For the first 5-7 years, it was the worst years of my life. When I got diagnosed with IBS (D), it wasn't too long after that I had battled with CDIFF off and on for 3 years straight - anyone whose experienced CDIFF (especially being a young teenager) probably knows that it's absolutely horrible and painful and that thing was SO hard to get rid of. My doctors tried to put me on probably over 25 or 30 medications (by now) but nothing was seeming to help. My pain would get so bad that I'd pull hair out of my head, curl into a ball with my heating pad, and cry in pain - I used to go to the hospital 4 times a month because none of the medication was helping and the pain was so bad. Every. Single. Day. I used to never leave my house (my stomach wouldn't let me leave the house**) I had to call in sick a lot because of my pain, I missed out on family events, I missed out on hanging out with friends, I missed out on being a teenager because of my stomach and being "untreated". Then, about 3 years ago, my current doctor, put me on Tramadol to help with pain and it has saved me life. Don't get me wrong, I still have IBS pain every single day of my life, but at least I've been able to HAVE a life because of this. I am able to keep a steady job, go to school, go to family events, go out with my friends, etc. I still have bad days when it doesn't help, but it's way better than before. I just do not want to be on this medication too long and I do not want to have to take a pain medication every day of my life for the rest of my life - I don't want that for myself. It just scares me that I know one day I have to get off the medication that somewhat helps me and then what? IBS is an unknown that I'm always afraid of.

My family and close friends know what I have and kind of go through, but they don't actually know or actually understand what I have to deal with or what I have to go through with IBS. I just thought I would try this because it would be nice to talk to people who have what I have, and get it 10000% . Any who, not sure who will read this but I thought I'd reach out to feel like I'm not the only one dealing with this or that there are other people out there who get it.

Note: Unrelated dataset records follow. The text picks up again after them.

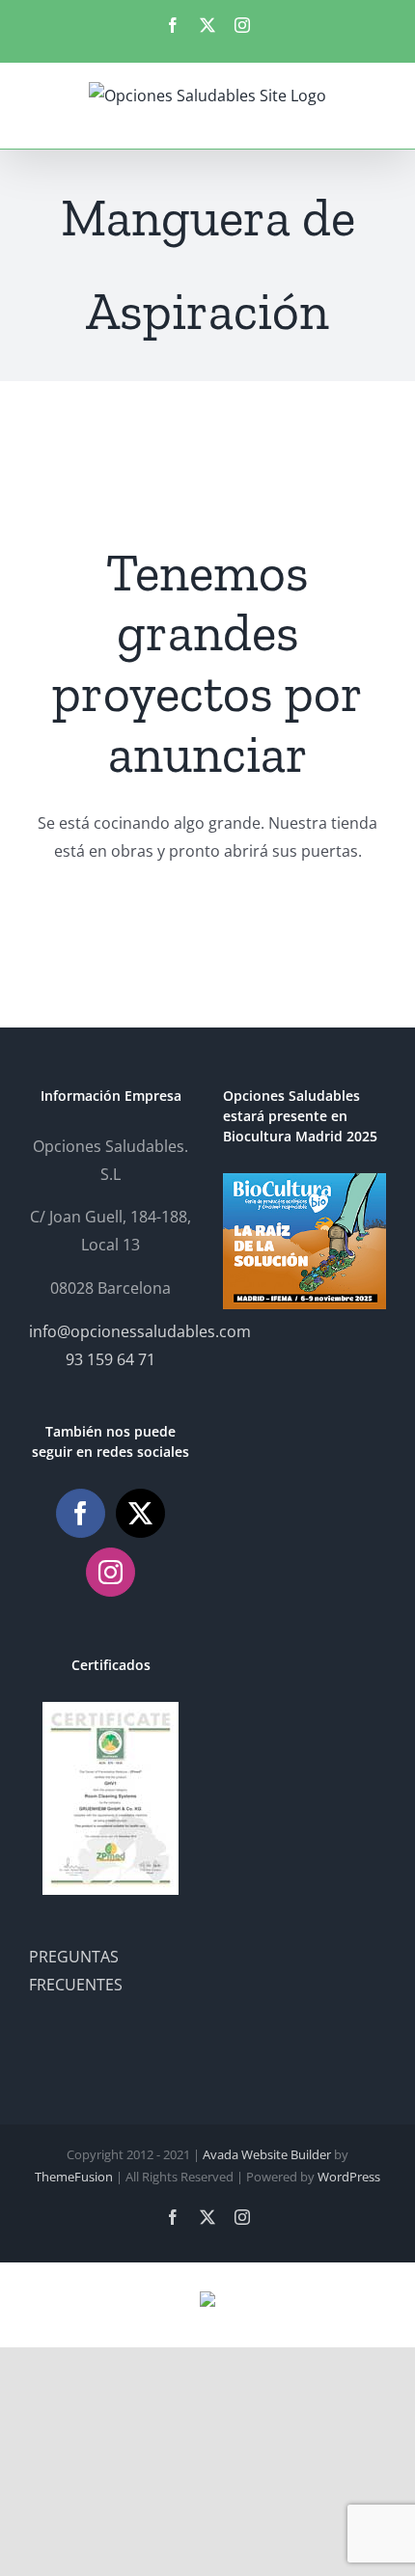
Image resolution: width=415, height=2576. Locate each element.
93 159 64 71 (110, 1359)
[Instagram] (110, 1572)
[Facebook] (80, 1513)
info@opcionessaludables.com (140, 1331)
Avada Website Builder (267, 2154)
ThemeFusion (74, 2176)
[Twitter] (140, 1513)
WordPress (349, 2176)
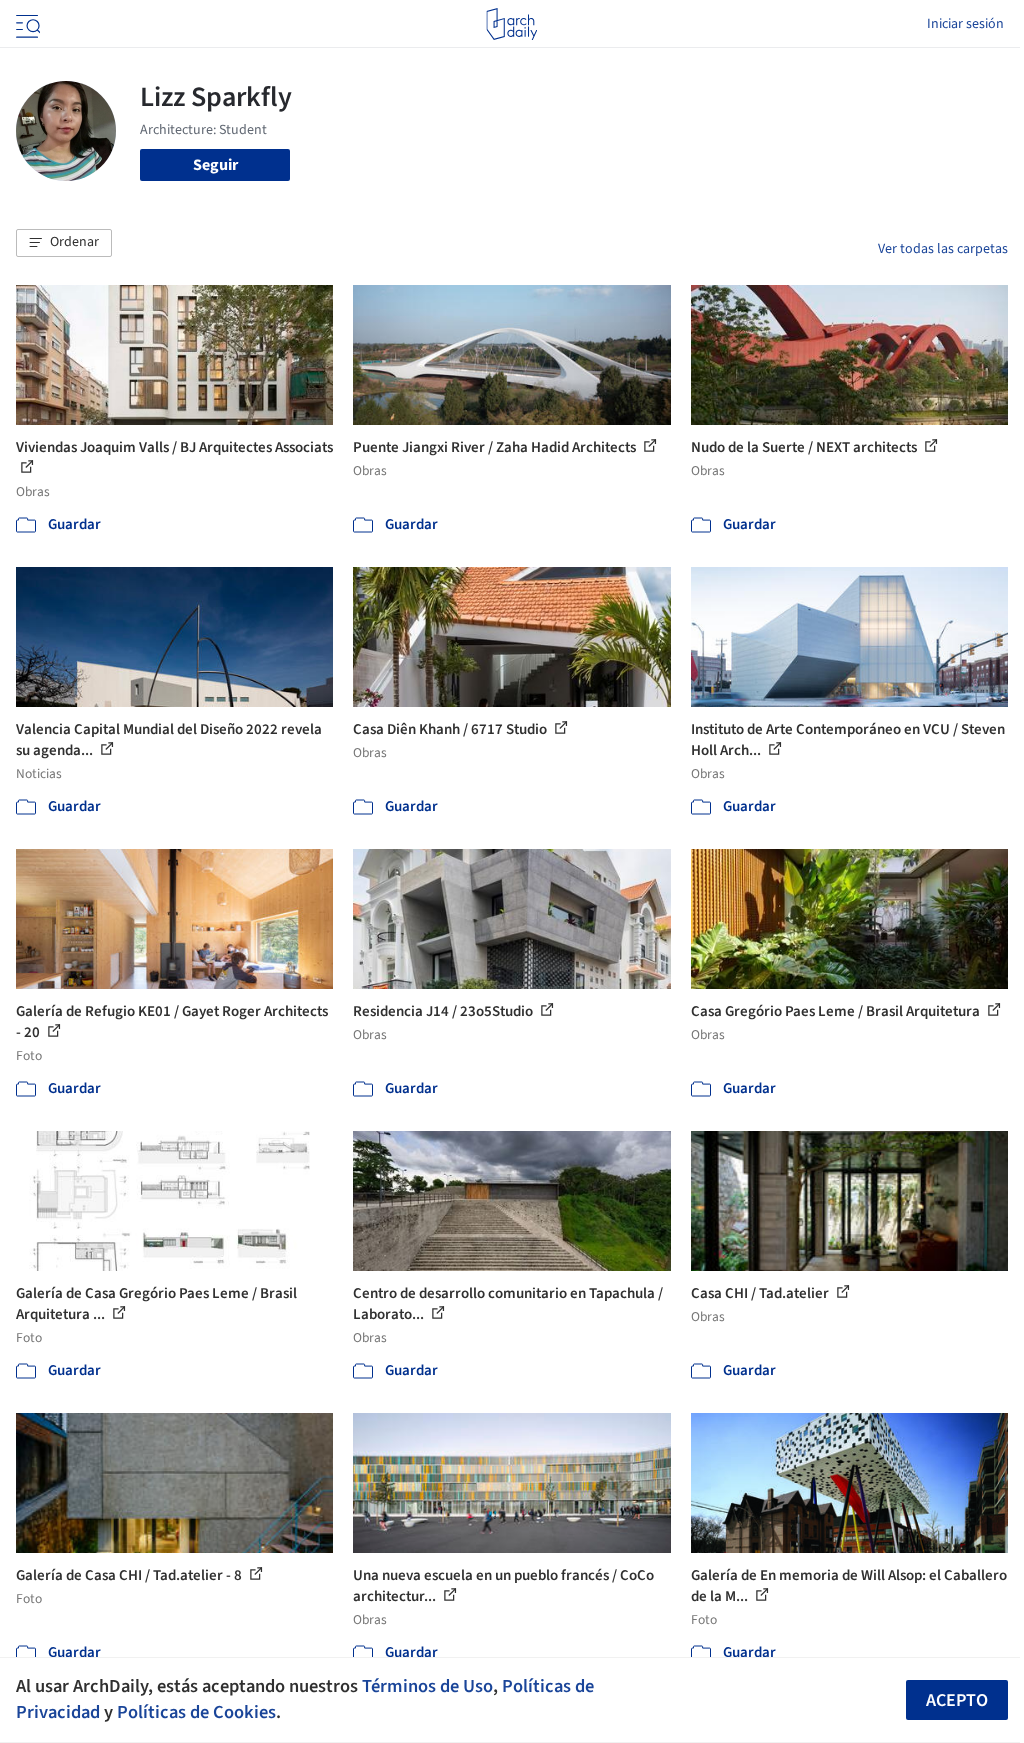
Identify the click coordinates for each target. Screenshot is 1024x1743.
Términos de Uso (427, 1686)
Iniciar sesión (965, 24)
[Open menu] (26, 24)
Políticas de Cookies (196, 1712)
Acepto (957, 1700)
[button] (64, 243)
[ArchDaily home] (511, 24)
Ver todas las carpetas (943, 249)
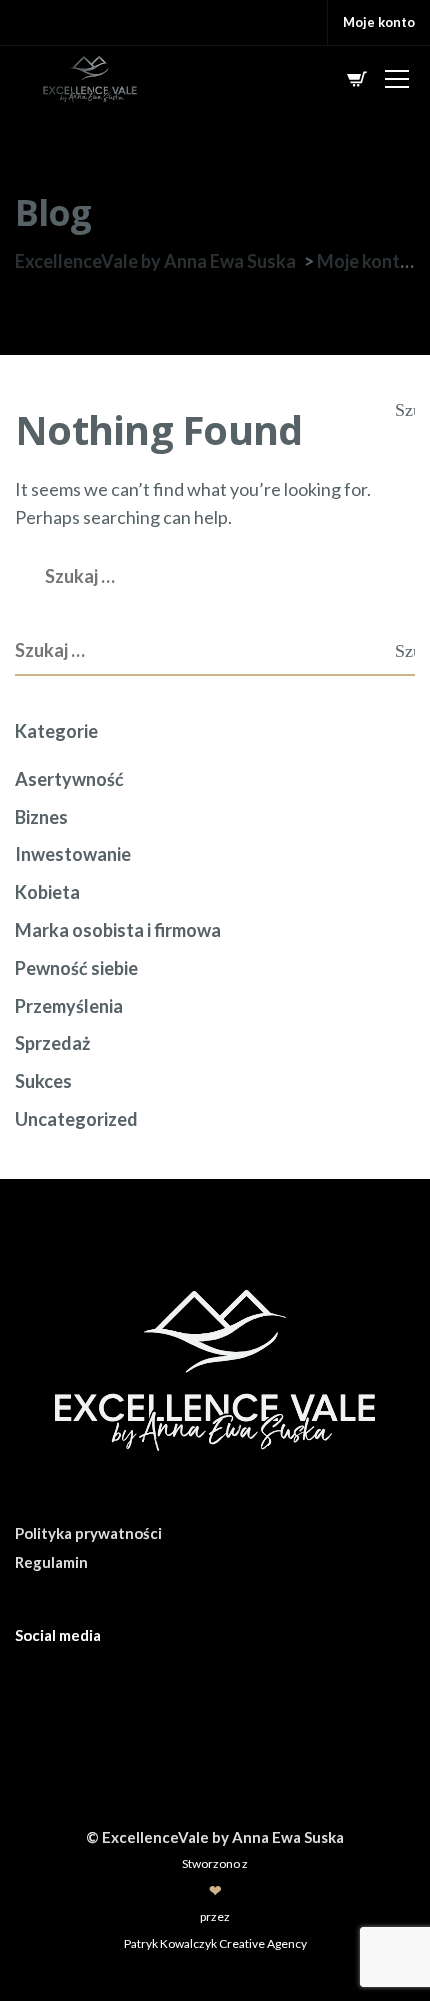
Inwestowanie (73, 854)
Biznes (41, 817)
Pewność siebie (76, 968)
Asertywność (69, 779)
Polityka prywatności (88, 1533)
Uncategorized (76, 1119)
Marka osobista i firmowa (118, 930)
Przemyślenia (69, 1006)
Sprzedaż (52, 1043)
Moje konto (379, 22)
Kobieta (47, 892)
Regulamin (51, 1562)
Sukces (43, 1081)
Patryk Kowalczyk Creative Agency (215, 1943)
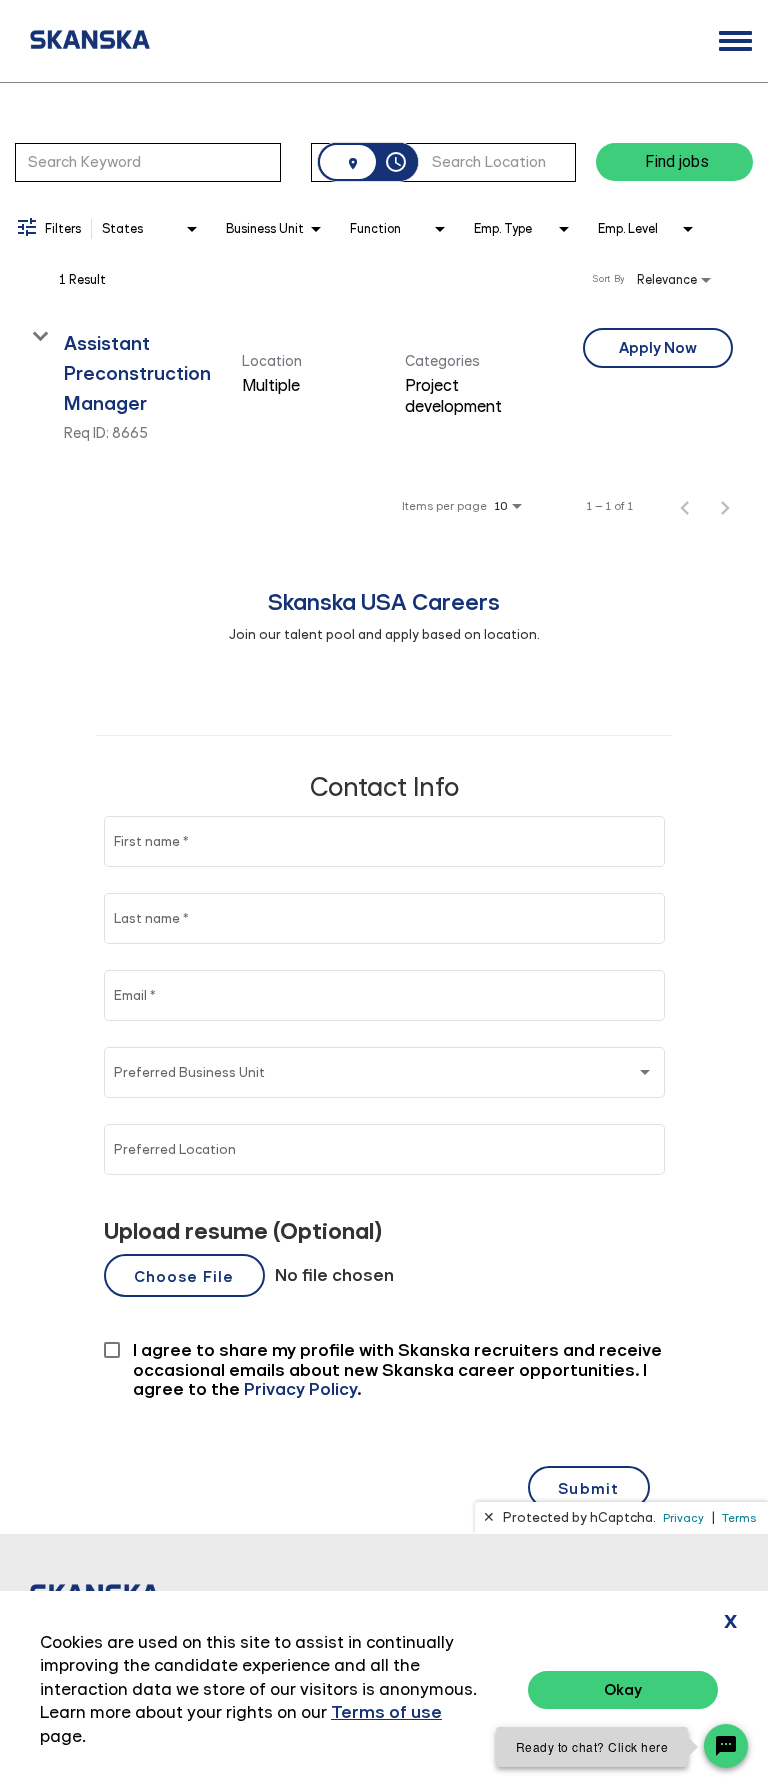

Thanks for reading my novel!


----------



## Barney71 (Aug 1, 2017)

Hello!
Great story, I can definitely relate to this as I had this period in my life that was totally miserable as well. It was when my IBS hit me the hardest and I was struggling with daily life a lot. I had depression and tons of other issues, I was socially closed and I didn't know what to do.I had to cope with my problems at pretty young age and this was the toughest part for me. For a young mindto struggle with those problems and realize how harsh and fragile life really is, it has set me back a few years but just as you I have managed and I know exactly how much trouble you had to go through in order to get your life back together again. So long story short, welcome to our community and I hope, that you will become an active member of our community.


----------



## shadytree (Oct 6, 2017)

For the first 5-7 years, it was the worst years of my life. When I got diagnosed with IBS (D), it wasn't too long after that I had battled with CDIFF off and on for 3 years straight - anyone whose experienced CDIFF

*Holy cow! Do you know how you even got C-Diff!?







*

My family and close friends know what I have and kind of go through, but they don't actually know or actually understand what I have to deal with or what I have to go through with IBS.

* This is true.*

I just thought I would try this because it would be nice to talk to people who have what I have, and get it 10000% . Any who, not sure who will read this but I thought I'd reach out to feel like I'm not the only one dealing with this or that there are other people out there who get it.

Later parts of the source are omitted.